Komentarz: Ten artykuł o długości 40 000 znaków ponownie ujawnił prawdziwe oblicze „Imperium kłamstw”
Nie tak dawno, sekretarz stanu USA - Antony Blinken wygłosił przemówienie na temat polityki wobec Chin w Asia Society. Starannie dobierając słowa wyolbrzymiał zagrożenie płynące ze strony Chin, ingerował w wewnętrzne sprawy Chin i szkalował politykę wewnętrzną i zagraniczną Chin. Jednak bez względu na to, jakich eufemizmów użyją Stany Zjednoczone, nie zdołają ukryć swoich prawdziwych intencji, by pohamować i stłumić Chiny we wszechstronny sposób. W artykule opublikowanym 19 czerwca przez chińskie Ministerstwo Spraw Zagranicznych pt. „Błędy i fakty w amerykańskim postrzeganiu Chin” powołano się na fakty i liczby, aby pokazać zwodniczość, hipokryzję i szkodliwość polityki USA wobec Chin.
Kto zakłóca porządek międzynarodowy? Kto jest uzależniony od „dyplomacji przymusu”? Kto wszędzie łamie prawa człowieka? Kto od dłuższego czasu dokonuje inwigilacji świata? Ten długi artykuł, liczący około 40 000 znaków, wymienia 21 błędów w polityce USA wobec Chin i wykorzystuje szczegółowe argumenty w celu dotarcia do prawdy i pokazania światu największego źródła chaosu w porządku światowym, inicjatora i mistrza „dyplomacji przymusu”, największego na świecie gwałciciela praw człowieka, największe na świecie „imperium hakerskie”. To nic innego jak Stany Zjednoczone.

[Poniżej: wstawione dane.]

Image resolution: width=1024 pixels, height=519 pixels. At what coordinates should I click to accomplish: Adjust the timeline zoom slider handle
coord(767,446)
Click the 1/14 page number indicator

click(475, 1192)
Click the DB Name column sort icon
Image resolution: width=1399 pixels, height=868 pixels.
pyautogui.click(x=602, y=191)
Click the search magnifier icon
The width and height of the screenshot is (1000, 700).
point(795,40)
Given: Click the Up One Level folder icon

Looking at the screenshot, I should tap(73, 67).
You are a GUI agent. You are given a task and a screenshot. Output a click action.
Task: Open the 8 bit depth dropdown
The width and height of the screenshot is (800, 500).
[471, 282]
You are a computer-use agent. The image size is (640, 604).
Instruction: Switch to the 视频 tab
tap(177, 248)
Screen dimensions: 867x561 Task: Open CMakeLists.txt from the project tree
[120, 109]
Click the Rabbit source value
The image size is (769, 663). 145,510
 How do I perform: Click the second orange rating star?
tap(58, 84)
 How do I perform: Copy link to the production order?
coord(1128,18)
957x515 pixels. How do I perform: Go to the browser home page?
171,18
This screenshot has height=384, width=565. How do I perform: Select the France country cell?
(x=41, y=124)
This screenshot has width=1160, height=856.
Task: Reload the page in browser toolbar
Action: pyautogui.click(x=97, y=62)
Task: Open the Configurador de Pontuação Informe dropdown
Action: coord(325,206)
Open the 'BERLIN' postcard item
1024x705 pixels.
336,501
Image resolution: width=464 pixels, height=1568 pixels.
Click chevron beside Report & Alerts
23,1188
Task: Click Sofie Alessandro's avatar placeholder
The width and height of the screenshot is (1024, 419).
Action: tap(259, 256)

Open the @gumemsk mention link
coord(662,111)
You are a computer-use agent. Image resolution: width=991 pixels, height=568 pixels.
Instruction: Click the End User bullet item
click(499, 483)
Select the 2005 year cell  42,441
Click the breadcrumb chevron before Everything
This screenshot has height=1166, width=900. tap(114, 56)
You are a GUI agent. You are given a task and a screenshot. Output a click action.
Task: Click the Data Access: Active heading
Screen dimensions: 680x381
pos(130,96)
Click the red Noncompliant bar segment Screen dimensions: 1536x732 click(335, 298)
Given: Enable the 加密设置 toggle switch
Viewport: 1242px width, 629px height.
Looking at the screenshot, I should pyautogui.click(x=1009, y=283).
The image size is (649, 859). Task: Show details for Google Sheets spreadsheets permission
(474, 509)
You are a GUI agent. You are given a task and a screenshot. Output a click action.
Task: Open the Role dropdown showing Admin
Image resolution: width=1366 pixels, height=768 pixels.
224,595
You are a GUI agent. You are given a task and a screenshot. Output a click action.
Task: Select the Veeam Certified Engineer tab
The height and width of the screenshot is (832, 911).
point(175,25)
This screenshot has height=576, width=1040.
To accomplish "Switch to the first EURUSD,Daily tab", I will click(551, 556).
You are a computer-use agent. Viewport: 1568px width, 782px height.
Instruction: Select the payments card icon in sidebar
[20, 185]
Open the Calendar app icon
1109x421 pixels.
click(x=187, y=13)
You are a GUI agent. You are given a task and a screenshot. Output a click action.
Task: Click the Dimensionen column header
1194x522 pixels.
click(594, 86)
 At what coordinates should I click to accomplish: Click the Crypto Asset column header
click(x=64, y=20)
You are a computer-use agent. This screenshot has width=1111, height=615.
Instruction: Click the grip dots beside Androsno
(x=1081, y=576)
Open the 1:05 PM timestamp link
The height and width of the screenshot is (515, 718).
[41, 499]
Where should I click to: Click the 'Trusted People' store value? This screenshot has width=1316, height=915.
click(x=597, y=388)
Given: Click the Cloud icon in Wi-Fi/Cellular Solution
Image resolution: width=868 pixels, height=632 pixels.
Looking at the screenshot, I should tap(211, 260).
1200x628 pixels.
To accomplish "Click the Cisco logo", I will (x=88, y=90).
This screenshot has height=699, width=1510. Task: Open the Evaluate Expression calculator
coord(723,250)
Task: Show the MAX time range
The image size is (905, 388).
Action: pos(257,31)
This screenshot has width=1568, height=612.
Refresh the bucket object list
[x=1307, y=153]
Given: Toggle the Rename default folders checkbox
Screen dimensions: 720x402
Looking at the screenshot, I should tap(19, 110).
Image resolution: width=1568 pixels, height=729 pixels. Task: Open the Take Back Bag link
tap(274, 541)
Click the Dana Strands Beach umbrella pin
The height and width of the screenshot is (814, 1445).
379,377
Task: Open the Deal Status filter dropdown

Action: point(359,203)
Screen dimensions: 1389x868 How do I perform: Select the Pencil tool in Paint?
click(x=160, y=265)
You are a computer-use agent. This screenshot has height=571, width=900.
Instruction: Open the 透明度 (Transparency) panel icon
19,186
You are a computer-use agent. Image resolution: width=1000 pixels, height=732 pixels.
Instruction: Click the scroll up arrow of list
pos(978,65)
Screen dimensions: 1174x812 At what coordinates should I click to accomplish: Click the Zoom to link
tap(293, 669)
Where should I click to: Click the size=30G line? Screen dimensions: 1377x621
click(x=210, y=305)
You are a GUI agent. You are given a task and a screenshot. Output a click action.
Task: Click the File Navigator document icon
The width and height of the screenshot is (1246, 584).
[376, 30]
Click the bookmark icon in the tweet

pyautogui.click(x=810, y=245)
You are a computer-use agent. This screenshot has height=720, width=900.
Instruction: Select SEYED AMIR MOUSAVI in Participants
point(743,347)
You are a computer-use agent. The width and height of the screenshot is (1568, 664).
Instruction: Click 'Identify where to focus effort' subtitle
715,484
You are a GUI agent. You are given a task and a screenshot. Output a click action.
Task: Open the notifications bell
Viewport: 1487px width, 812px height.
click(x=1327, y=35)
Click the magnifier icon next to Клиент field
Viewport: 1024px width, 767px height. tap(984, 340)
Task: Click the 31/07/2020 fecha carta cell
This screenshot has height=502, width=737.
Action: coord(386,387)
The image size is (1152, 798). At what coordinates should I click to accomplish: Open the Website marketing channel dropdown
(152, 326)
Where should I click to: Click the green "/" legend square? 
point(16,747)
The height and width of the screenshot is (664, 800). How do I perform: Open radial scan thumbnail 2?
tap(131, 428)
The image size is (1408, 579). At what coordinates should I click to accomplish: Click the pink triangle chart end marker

Jako członek-założyciel Organizacji Narodów Zjednoczonych, Chiny są pierwszym krajem, który podpisał Kartę ONZ, krajem, który wysyła największą liczbę personelu sił pokojowych spośród stałych członków Rady Bezpieczeństwa i drugim co do wielkości krajem, który podzieli koszty utrzymania pokoju przez ONZ. Stany Zjednoczone, w swojej ponad 240-letniej historii, od momentu powstania, nie prowadziły wojny przez zaledwie 16 lat, co czyni je „najbardziej wojowniczym krajem w historii świata”. Amerykański „pseudomultilateralizm” rozszerzył się również na region Azji i Pacyfiku. Przedstawiając tak zwane „ramy gospodarcze Indo-Pacyfiku”, USA próbuje ustanowić reguły handlowe i zmuszając kraje regionu do „oddzielenia i odłączenia” od Chin.